[Try it]
Lift out each line of the data that holds "menu".

*** Recorded information ***

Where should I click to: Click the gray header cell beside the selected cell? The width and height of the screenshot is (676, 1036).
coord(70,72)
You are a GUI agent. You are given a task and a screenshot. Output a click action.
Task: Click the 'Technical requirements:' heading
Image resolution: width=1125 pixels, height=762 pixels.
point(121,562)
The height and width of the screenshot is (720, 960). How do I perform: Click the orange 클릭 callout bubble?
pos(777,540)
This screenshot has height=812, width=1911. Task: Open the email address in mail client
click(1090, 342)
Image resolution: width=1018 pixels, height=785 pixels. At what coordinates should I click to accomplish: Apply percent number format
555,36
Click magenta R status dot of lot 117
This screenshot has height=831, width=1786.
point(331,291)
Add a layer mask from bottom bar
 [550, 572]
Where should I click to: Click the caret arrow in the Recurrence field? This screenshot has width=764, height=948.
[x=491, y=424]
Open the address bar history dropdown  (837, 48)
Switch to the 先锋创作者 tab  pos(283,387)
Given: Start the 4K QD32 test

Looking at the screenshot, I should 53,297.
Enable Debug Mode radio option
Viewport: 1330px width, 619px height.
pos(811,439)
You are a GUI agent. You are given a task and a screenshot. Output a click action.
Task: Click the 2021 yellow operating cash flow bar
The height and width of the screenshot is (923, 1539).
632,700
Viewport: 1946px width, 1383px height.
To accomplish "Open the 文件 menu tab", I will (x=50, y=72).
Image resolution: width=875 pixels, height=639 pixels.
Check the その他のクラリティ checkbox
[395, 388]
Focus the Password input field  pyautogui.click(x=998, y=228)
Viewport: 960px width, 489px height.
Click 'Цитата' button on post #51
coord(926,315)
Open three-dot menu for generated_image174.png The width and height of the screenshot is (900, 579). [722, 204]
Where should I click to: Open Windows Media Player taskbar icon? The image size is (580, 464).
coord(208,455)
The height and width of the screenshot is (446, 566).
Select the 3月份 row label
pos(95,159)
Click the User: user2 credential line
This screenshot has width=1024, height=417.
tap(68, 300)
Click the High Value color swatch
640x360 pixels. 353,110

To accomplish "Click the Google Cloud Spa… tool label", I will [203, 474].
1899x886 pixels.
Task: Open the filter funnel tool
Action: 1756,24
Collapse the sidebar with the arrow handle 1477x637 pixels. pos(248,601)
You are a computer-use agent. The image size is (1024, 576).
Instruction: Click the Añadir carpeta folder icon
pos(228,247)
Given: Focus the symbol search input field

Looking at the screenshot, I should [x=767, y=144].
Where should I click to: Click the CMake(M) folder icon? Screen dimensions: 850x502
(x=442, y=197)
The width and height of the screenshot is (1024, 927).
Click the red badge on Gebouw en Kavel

*** End of Recorded information ***

[Solution for this task]
To accomplish "Open the 文件 menu tab", I will (x=50, y=72).
Open three-dot menu for generated_image174.png The width and height of the screenshot is (900, 579). [722, 204]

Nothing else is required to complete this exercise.